Pixel coordinate grounding data:
[Start of Attachment]

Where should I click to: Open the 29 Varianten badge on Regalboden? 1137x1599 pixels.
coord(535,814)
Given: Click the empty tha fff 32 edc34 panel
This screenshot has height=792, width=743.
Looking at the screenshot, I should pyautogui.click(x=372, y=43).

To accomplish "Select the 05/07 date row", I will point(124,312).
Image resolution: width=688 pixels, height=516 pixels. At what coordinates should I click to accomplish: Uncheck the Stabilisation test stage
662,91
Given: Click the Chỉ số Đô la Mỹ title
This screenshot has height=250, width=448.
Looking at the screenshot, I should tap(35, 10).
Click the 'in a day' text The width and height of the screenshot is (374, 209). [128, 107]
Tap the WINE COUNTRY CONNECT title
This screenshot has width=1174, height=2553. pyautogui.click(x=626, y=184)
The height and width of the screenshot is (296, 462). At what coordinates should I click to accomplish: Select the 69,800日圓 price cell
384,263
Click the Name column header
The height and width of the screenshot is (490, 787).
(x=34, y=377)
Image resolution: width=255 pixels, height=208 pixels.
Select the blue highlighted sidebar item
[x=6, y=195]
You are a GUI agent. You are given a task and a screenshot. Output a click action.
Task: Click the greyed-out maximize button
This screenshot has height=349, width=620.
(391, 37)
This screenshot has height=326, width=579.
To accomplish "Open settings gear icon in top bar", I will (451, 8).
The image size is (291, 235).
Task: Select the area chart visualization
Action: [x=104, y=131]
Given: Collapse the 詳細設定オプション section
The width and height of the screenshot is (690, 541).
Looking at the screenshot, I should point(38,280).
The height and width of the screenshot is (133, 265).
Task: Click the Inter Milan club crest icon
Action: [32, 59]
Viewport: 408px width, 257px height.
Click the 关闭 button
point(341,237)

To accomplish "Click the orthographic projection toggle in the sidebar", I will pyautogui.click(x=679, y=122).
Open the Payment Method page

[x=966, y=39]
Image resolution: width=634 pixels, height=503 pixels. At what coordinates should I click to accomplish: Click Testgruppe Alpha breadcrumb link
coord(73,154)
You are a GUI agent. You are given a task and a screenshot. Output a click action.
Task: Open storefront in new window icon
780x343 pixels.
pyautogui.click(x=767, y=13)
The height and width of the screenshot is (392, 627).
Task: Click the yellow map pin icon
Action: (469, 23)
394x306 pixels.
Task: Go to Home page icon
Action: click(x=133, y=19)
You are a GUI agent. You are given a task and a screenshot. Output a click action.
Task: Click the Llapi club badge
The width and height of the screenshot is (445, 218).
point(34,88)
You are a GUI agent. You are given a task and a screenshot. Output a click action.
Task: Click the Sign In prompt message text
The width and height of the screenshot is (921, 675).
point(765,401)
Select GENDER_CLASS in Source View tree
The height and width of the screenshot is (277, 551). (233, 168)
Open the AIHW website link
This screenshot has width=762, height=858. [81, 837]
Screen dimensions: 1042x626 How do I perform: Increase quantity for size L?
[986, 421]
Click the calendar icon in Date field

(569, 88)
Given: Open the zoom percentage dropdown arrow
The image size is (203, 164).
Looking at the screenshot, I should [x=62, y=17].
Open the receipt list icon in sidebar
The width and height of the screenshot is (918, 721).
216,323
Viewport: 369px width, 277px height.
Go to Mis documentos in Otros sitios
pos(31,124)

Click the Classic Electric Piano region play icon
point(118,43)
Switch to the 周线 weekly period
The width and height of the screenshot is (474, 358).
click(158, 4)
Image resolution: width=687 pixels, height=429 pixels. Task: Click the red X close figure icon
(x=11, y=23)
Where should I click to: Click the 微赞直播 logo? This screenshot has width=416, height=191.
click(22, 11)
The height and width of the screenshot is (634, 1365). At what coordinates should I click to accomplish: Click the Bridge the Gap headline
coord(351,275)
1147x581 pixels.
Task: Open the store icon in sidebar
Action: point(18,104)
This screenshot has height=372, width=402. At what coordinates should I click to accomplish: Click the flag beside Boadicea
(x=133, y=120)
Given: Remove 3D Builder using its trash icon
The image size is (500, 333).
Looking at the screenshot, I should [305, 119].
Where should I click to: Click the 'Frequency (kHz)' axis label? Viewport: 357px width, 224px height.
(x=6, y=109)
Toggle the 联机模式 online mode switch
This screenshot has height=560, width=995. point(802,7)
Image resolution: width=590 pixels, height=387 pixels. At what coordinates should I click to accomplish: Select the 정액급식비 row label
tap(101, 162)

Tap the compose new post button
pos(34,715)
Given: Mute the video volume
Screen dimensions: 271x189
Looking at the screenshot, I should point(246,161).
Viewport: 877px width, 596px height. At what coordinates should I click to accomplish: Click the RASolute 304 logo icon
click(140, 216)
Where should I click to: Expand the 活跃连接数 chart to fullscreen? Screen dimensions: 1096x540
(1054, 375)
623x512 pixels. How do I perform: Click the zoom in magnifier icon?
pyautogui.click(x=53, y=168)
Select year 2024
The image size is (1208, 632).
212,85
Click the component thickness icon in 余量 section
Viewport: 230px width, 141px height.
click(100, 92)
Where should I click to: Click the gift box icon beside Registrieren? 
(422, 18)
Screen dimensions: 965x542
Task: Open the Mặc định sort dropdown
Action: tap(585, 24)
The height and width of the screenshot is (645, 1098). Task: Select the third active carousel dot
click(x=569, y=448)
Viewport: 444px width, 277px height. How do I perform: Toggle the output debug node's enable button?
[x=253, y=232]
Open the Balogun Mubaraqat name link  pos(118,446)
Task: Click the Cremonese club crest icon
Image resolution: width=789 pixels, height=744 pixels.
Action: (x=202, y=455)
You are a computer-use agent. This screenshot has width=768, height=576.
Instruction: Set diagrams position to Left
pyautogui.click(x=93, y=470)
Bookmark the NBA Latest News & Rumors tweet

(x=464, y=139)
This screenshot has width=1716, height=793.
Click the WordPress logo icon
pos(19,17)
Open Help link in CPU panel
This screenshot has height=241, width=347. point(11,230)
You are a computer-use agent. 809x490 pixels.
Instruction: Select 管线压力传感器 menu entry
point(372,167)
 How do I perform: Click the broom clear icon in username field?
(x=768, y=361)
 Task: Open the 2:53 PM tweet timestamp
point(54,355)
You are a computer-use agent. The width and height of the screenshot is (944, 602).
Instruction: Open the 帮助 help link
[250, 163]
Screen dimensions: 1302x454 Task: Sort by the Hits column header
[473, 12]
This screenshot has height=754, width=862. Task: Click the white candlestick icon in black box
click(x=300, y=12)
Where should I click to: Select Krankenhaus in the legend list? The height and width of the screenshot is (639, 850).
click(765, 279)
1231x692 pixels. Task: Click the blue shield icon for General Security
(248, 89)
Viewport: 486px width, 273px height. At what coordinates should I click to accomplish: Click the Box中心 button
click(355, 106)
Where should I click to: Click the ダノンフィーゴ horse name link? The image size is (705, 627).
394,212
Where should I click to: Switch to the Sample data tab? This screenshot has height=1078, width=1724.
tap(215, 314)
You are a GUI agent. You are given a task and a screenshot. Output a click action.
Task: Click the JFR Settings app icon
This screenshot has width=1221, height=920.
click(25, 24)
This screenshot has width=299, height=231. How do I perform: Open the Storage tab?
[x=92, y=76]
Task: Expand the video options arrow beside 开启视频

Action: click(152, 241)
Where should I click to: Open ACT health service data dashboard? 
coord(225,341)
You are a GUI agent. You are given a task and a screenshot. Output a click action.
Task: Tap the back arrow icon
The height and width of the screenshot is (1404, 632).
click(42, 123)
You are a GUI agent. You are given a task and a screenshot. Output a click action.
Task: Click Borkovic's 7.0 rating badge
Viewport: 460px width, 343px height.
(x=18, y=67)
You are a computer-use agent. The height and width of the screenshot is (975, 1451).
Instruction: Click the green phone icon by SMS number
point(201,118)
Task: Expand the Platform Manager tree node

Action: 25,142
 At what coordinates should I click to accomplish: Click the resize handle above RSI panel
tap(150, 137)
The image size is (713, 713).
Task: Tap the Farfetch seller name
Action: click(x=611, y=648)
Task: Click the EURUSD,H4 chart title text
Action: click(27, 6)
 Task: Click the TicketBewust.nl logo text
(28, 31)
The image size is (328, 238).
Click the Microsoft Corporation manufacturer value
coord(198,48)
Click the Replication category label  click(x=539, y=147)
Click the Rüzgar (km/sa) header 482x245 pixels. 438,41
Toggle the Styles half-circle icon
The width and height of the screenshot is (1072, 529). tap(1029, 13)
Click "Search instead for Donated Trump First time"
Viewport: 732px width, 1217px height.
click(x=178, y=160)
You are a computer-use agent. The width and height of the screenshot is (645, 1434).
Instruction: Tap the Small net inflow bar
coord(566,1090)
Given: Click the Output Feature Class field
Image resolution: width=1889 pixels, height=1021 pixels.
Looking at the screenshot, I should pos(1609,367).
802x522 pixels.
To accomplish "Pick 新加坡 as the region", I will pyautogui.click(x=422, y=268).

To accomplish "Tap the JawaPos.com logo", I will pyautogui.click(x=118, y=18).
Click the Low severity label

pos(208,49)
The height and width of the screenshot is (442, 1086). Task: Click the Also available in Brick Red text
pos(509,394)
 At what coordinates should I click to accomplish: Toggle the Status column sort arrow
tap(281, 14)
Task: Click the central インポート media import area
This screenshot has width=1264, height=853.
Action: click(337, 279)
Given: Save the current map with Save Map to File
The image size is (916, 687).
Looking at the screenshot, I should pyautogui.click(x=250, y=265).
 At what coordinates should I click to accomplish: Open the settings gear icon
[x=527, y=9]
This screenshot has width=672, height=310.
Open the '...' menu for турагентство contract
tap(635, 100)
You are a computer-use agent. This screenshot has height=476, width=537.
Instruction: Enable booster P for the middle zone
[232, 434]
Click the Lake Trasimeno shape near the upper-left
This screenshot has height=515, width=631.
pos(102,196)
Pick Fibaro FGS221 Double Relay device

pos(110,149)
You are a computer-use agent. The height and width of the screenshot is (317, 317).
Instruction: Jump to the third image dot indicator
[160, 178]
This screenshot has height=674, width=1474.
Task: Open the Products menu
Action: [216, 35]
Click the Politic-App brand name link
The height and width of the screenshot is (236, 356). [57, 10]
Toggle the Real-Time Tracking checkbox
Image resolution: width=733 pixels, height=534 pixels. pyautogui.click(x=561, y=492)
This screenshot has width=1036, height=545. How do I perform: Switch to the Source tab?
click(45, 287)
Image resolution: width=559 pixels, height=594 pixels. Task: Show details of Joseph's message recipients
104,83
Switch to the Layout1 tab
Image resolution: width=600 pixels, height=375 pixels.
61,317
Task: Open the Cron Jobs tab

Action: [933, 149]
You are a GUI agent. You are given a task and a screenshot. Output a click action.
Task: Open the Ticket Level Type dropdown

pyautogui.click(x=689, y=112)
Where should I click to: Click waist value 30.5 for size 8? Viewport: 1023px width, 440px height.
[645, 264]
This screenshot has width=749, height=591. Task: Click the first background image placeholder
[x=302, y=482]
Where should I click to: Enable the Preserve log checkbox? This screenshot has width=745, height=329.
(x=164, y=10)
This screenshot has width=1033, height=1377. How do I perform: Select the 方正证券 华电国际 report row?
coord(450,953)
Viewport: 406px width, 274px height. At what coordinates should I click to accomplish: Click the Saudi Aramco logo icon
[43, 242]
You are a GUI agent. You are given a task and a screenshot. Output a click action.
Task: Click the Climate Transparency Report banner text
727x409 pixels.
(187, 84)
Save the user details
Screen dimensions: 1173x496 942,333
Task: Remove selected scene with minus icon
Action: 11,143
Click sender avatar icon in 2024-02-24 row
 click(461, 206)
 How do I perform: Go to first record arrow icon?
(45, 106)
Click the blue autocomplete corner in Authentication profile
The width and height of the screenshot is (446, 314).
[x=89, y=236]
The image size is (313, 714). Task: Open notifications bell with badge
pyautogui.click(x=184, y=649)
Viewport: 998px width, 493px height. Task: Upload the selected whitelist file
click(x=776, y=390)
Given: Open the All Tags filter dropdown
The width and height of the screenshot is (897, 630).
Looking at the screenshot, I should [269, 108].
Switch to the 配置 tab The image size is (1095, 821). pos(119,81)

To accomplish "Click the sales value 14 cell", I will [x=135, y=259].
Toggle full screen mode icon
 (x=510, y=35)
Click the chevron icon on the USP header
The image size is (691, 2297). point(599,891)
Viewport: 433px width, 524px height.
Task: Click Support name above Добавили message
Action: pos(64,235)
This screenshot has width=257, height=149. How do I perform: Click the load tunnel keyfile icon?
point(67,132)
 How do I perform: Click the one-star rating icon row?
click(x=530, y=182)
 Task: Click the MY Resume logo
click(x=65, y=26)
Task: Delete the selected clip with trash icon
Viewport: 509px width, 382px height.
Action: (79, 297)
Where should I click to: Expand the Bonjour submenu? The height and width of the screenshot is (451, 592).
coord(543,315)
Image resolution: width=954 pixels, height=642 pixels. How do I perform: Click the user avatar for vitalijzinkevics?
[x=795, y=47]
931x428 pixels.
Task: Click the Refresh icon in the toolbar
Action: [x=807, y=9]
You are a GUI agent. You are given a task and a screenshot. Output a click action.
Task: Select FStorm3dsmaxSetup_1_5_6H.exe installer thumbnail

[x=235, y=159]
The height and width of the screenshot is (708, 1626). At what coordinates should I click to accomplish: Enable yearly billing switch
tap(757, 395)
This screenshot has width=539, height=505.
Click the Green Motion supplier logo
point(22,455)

[End of Attachment]

What the task asks:
If a line in the records above contains the string "section", copy that line out.

Finished task:
Given: Collapse the 詳細設定オプション section
Click the component thickness icon in 余量 section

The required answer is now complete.